Legacy: Reconstruction
Reconstruction
President Lincoln hoped that relations between the Union and the seceded states could be restored on the basis of reconciliation, not retribution. He greeted news of Robert E. Lee’s surrender by asking a band on the White House lawn to play “Dixie.” Lincoln hoped that the nation could be reunited without rancor, but he found himself at odds with Republicans in Congress. They wanted to punish the South for seceding and wanted Southern states to guarantee the freedom and rights of African Americans.

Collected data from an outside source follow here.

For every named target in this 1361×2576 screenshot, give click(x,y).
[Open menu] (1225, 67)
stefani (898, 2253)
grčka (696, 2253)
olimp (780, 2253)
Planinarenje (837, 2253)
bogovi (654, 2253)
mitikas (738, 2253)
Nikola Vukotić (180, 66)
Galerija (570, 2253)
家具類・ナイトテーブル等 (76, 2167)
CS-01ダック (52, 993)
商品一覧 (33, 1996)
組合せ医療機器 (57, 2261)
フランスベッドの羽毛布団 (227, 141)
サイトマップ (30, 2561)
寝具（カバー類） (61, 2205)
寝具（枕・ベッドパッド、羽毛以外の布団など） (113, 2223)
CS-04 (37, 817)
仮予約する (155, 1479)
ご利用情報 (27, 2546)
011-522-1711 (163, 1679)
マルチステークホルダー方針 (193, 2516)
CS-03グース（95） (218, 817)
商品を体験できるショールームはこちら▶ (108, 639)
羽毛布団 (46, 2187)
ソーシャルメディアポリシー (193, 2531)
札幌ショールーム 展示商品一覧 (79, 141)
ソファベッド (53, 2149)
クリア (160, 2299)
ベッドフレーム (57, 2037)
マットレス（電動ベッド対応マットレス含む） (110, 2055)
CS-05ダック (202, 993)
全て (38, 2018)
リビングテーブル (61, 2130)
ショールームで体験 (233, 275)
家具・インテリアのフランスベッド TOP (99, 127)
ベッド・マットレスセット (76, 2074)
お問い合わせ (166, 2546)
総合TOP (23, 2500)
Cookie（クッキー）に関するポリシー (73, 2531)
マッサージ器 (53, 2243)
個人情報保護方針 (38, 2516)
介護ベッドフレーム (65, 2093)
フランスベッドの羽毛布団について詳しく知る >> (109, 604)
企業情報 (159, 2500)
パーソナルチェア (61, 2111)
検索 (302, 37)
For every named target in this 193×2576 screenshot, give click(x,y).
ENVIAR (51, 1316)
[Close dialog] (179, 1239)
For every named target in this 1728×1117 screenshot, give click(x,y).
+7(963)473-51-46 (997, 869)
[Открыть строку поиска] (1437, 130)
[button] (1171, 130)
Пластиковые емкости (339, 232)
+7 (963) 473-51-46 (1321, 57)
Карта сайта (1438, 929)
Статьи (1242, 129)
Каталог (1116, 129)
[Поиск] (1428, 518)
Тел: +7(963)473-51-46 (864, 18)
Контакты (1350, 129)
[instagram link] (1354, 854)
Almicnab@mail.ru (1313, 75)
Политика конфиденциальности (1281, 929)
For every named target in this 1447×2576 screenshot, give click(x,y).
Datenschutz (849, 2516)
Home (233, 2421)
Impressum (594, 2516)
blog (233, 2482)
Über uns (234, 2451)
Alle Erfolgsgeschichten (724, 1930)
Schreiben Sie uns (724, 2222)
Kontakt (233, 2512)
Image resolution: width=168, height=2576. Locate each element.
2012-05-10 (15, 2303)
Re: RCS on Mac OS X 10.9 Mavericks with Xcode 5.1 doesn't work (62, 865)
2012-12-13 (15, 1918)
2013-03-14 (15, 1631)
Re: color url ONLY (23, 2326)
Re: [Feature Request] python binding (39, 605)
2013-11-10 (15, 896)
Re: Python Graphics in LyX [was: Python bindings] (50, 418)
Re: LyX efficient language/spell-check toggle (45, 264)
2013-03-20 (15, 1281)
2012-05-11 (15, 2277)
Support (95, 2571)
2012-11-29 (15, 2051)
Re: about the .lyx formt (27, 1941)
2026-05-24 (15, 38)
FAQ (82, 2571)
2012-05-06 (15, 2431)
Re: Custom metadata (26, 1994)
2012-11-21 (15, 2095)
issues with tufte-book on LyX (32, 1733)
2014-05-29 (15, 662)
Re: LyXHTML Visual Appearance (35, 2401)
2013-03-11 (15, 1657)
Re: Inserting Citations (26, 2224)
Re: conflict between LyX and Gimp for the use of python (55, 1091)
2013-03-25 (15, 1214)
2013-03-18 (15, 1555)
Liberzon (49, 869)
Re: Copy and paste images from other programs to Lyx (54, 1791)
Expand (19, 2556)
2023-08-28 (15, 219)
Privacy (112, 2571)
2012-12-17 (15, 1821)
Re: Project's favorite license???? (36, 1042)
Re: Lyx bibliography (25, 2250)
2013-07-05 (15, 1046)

Then Lincoln was assassinated in Washington, D.C., on April 14, 1865. The audience at Ford’s Theatre was startled to hear a gunshot from the president’s box, and baffled when actor John Wilkes Booth leaped onto the stage, yelling of vengeance. But Mary Lincoln’s screams revealed the tragedy. The president, shot once in the head, died early the next morning. Northerners were shocked and saddened, then enraged. Even as preparations for his funeral began, a Washington insider noted that Lincoln’s “humane policy” for reuniting North and South now would be “tempered with a great deal of severity.”
Lincoln’s assassination, and the ineffectual leadership of his successor, Andrew Johnson, enabled the Congress to control Reconstruction. They divided the South into military districts, withholding statehood from some former Confederate states until 1870.
Among the most important legacies of the Civil War was addition of three amendments to the U.S. Constitution, promising freedom and full rights of citizenship to African Americans. But racism delayed full implementation of the amendments and ultimately brought a new struggle for civil rights.
Amendment XIII to the Constitution, 1865:
Neither slavery nor involuntary servitude
. . . shall exist within the United States.
Amendment XIV to the Constitution, 1868:
No State shall . . . deprive any person of life, liberty, or property, without due process of law; nor deny to any person within its jurisdiction the equal protection of the laws.
Amendment XV to the Constitution, 1870:
The right of citizens of the United States to vote shall not be denied or abridged by the United States or by any State on account of race, color, or previous condition of servitude.
Memorializing the Civil War
America’s bloodiest conflict is also its most memorialized war. Shaping remembrance of the war would be the last act of the conflict. Although veterans’ groups formed immediately after the war, interest initially lagged. By the 1880s, however, old soldiers on both sides were looking back at their service with nostalgia and pride. Encampments, ceremonies, and veterans in parades became commonplace. Battlefields became parks. Thousands of memorials and cemeteries were dedicated. Beyond recognition and nostalgia, politicians in both North and South molded memories of the war in ways that would bolster their own agendas.
The Medal of Honor
The Medal of Honor is the highest award for bravery given to members of the United States military. Congress established the medal in 1861. President Abraham Lincoln approved it for naval service in December and for army service in July 1862. At the time, no award existed to honor servicemen. The Certificate of Merit awarded during the Mexican War had been discontinued.
For service in the Civil War, 1,522 medals were awarded: 1,198 for the army, 307 for the navy, and 17 for the marines. Initially criteria for the medal were lax. Not until the early 20th century did new legislation establish rules that restricted the medal to well-documented acts of extreme bravery and self-sacrifice.